一瞬で左に来て笑い声をあげて自分の脇腹を蹴ってきた戦艦水鬼に、ウツギが二枚に重ねた斧で女の足を抑えながら心の中で悪態をつく。
「いやぁ、持つべきものはいい部下だねぇ」
「ただの捨て駒だろう」
「そうだけど?」
..................。こいつは人間の......深海棲艦のクズだな。
ウツギが相手を睨みながらそう思っているうちに、アザミと若葉が、いきなり沸いて出てきた敵の壁を突破してウツギに加勢する。
戦艦水鬼は鬱陶しそうにアザミの砲撃を避けもせずに受け止め、嬉々として薙刀を片手に飛んできた若葉の得物の刃を素手で掴む。
「あ、あ~。神風ちゃんの受け売り?」
「ほう、わかるのか」
「この「引いて斬る」動作......あの子そっ」
「喋ってる暇があったら手を動かす事ね」
「馬鹿め......と言って差し上げますわ」
右と左から聞こえてきた声に。戦艦水鬼がツユクサに斬られかかった時以上の汗を顔に浮かべる。
声の主である......仕事であった敵を引き付ける役目を終えたのか、ウツギたちに合流した神風と高雄に戦艦水鬼が太刀と赤い刀で体を貫かれ、腹と肩から青い血が流れ落ちる。

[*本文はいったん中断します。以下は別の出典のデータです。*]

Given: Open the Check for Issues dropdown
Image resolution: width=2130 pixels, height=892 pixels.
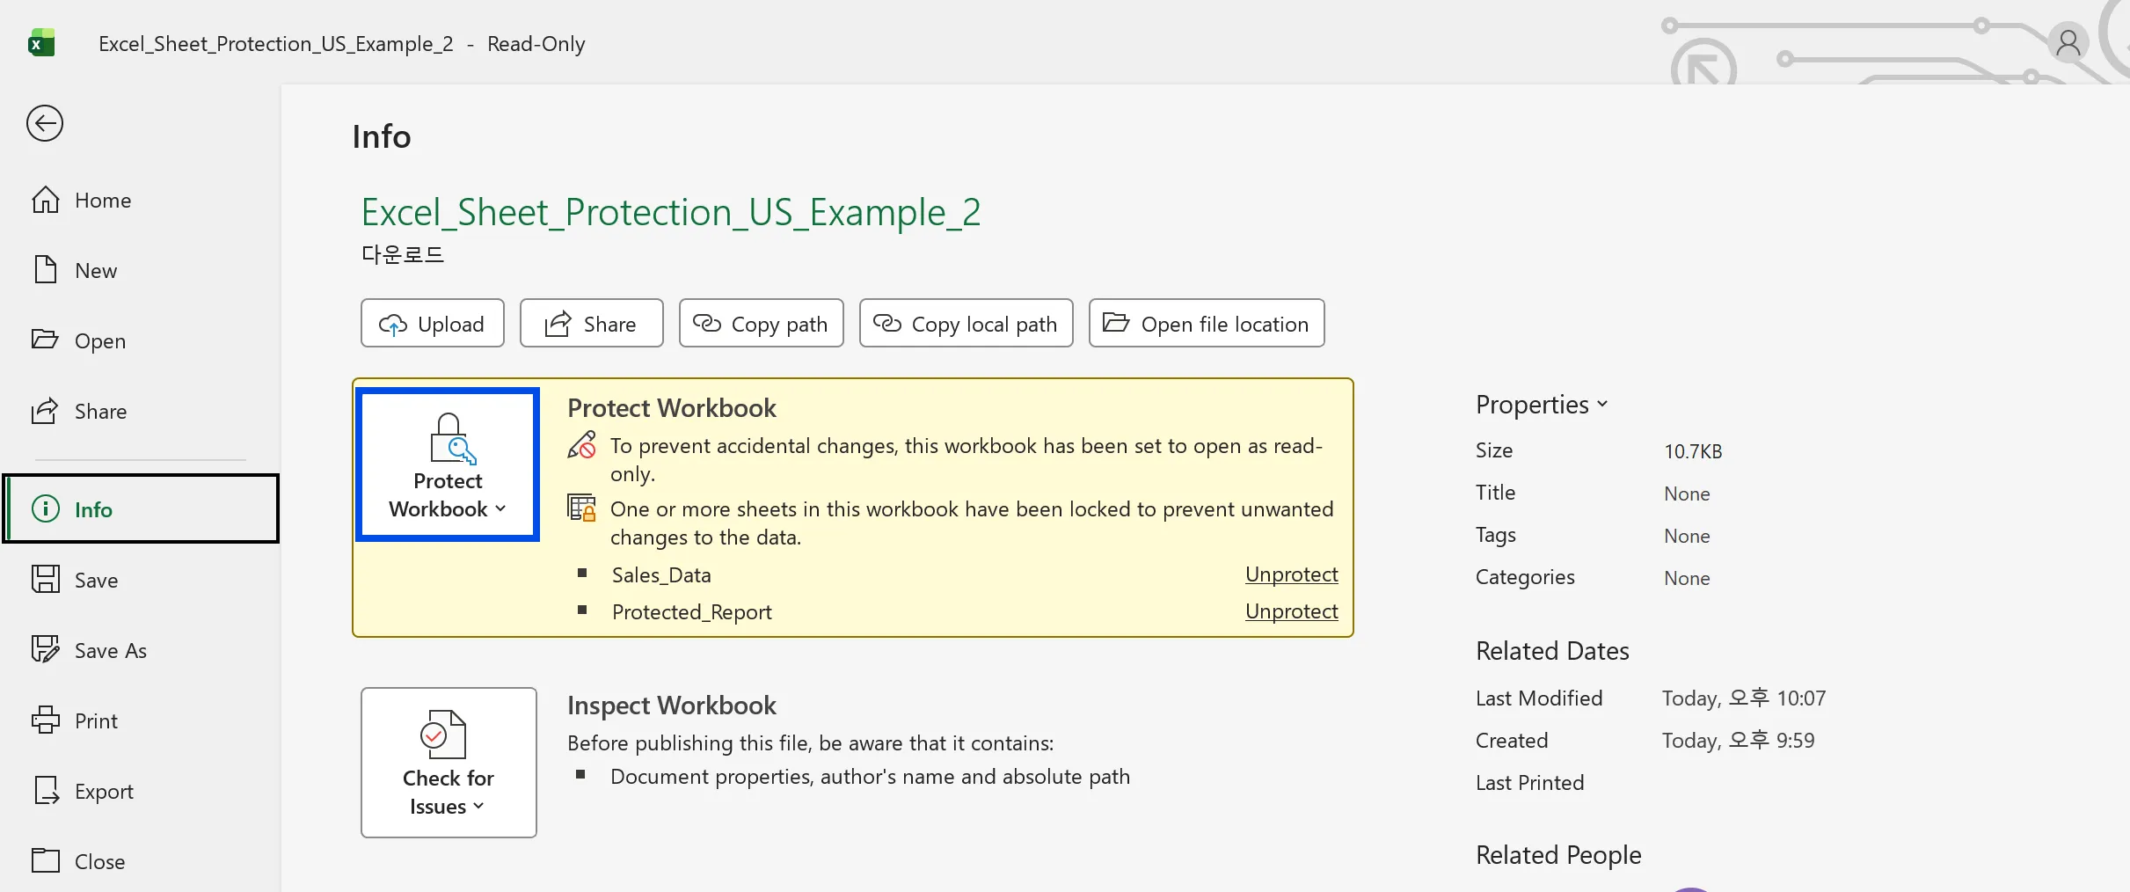Looking at the screenshot, I should click(448, 763).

「ずっとこの時を待ってたわ。心中してでも殺してやる。「田中 恵」」
「ごほっ......ほふ...フフフフ......!」
「っ、まだ動けるなんてね」
体を二ヶ所貫かれ血を吐きながらでも殴りかかってきた戦艦水鬼から二人が距離を取る。
神風は短刀と夕霧を構えて女に体を横にして向き直り、高雄は自分の身長ほどある太刀で八相の構え。若葉は神風から教わった正眼の構えを薙刀で形作り、アザミはその後ろで砲撃の準備、ウツギは武術など知らないので斧を適当に構え、空いた手に砲を持って戦艦水鬼と相対する。

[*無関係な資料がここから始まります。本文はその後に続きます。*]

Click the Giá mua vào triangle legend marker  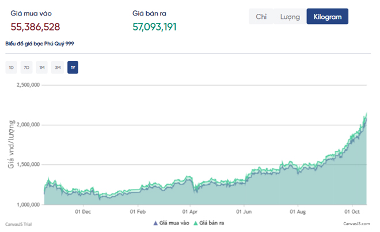pos(155,223)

「ははは......ひゃぁぁははは!!砲撃で消し飛ばして」
「艤装のこと?もう壊したけど」
血まみれになりながらそう宣う戦艦水鬼に、神風がそう告げる。ウツギがその言葉に少し戦艦水鬼の背後に視線を向けると、かなり離れた場所で黒い煙が挙がっているのが見えた。
「終わりよ。あんたは」
「.........」
「!!」
目を見開きながら戦艦水鬼が海面を蹴って跳躍する。
あいつ一体何を?
俯いた状態からいきなり狂ったような笑顔を浮かべて、何処かへ飛んでいった戦艦水鬼を、さっきまで囲んでいた全員が追いかける。先にあったのは
倒れていたツユクサの体だ。
「まず一人」
「とぉどめえええぇぇぇ!!」
倒れていたツユクサの背中に戦艦水鬼は拳を叩き込もうとする。全速力でウツギがそれを止めようとするが追い付きそうになく、親友の体が素手でめちゃめちゃにされるのを目にするのが恐ろしくなり、咄嗟に目をつぶる。
「はぁはははは!!死体蹴りだぁぁぁ!!」
「何勝手に殺してんスか」
戦艦水鬼の腕が、水面に突っ伏したままのツユクサに後ろ手で掴まれ失速する。
「生きてるぜ。アタシはよぅ?」
「な、何で生きて!?」
戦艦水鬼の腕を掴んだままツユクサは水面から起き上がると、そのまま女の腕を掴んだ手で捻りながら戦艦水鬼に正面に向かい合わせになる。女から見たツユクサは、あらゆる感情を削ぎ落としたような無表情だったが、何故かとても恐ろしい表情に見えた。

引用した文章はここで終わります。